“God bade us forgive,” Martin said, “that we may be forgiven. Forgive every one, even a thoughtless boy.”
The old woman shook her head with a sigh.
“It’s true enough,” she said, “but boys get very spoilt nowadays.”
“Then we old folk must teach them better,” Martin said.
“That’s just what I said,” the old woman replied. “I had seven of my own, but now I’ve only a daughter left.” And the old woman began to tell him where and how she lived with her daughter and how many grandchildren she had. “You see,” she said, “I’m old now, yet still I work, for the sake of the grandchildren. And nice children they are, too. No one is so kind to me as they. The youngest won’t leave me for any one. It’s nothing but Granny dear, Granny darling all the time.”
The old woman had quite softened by now.
“Children will be children,” she said to Martin in reference to the boy. “The Lord bless them.”
She was about to raise her bag on to her shoulder when the boy rushed up and said, “Let me carry it, Granny; I’m going your way.”
The old woman shook her head and put the bag on the boy’s shoulder. And they walked down the street side by side. The old woman had forgotten to ask Martin to pay for the apple. Martin stood and watched them, listening to their voices as they talked together.

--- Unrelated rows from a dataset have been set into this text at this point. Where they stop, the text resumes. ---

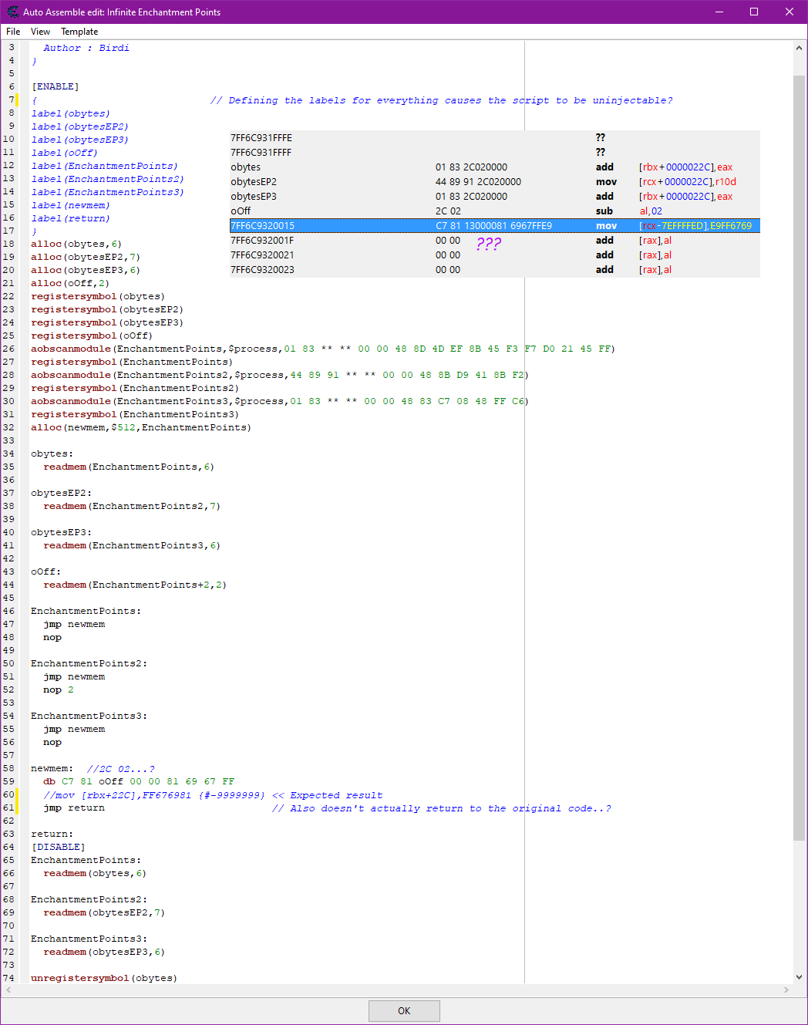Open the Template menu
Viewport: 808px width, 1025px height.
click(x=79, y=32)
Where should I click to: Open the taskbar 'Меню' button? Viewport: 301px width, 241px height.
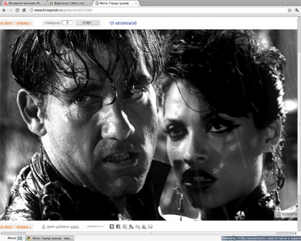pos(11,238)
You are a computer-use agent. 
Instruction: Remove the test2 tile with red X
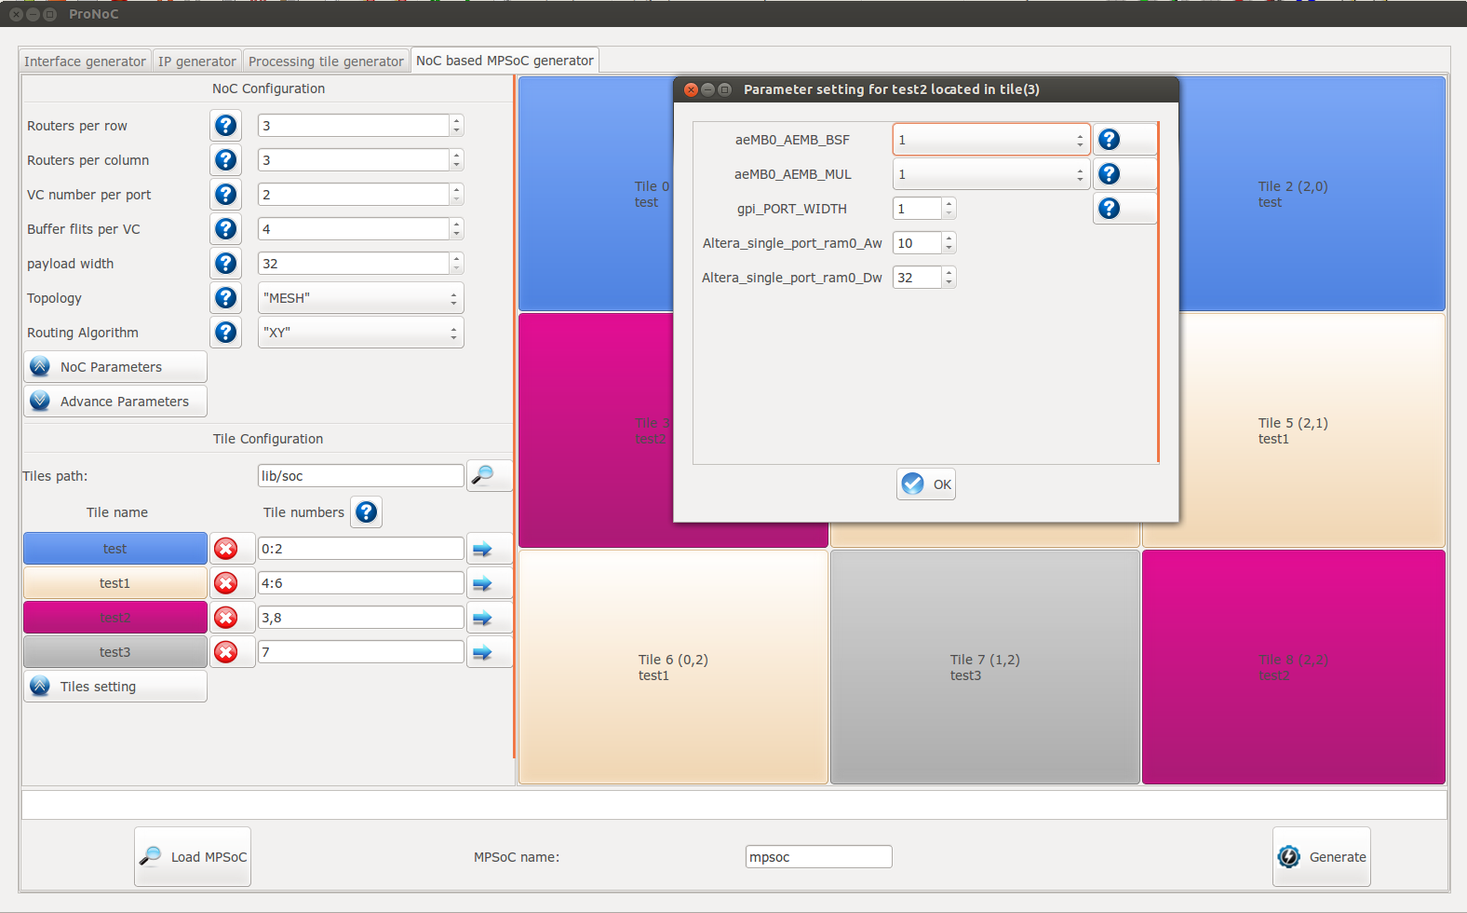(x=226, y=618)
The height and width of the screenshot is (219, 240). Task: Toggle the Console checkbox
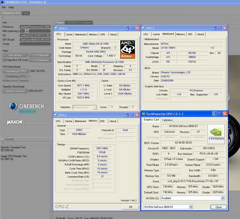click(x=2, y=139)
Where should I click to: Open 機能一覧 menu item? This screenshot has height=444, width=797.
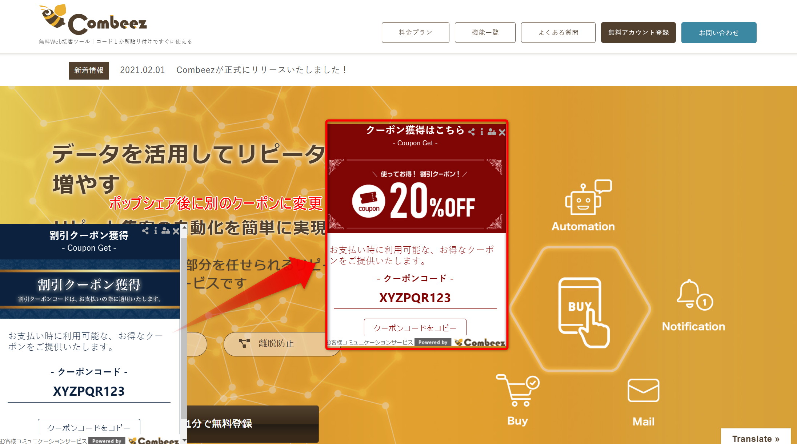pyautogui.click(x=485, y=33)
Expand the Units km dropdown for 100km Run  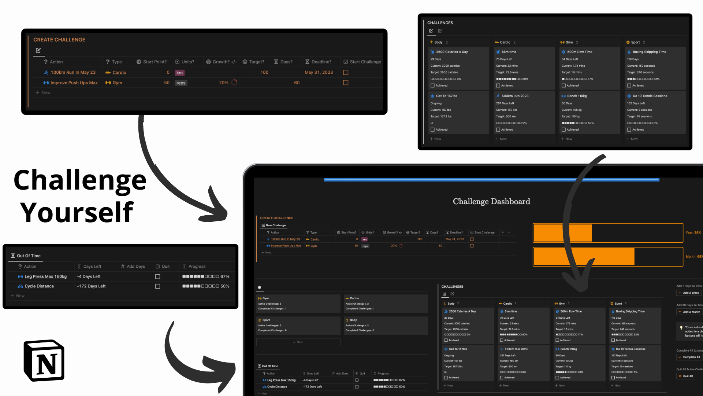pos(180,72)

When they were out of sight he turned in, found his spectacles on the stairs quite whole, took up his awl and sat down to his work once more. After a while he could not see to pass the thread through the holes and he noticed the lamplighter lighting the street lamps. “I must light up,” he thought. And he trimmed the lamp, hung it up and went on with his work. He finished the boot he was doing and turned it over to examine it. He then put away his tools, cleared up the bits of leather and thread and awls, took down the lamp, put it on the table and took the Bible down from the shelf. He wanted to open it at the place he had marked with a piece of morocco, but it opened at another place. And as he opened the Gospels Martin recalled his dream of last night. And no sooner had he thought of it than he seemed to hear some one move behind him, as though some one were coming towards him. He turned, and it seemed to him that people were standing in the dark corner, but he could not make out who they were. And a voice whispered into his ear, “Martin, Martin, don’t you know me?”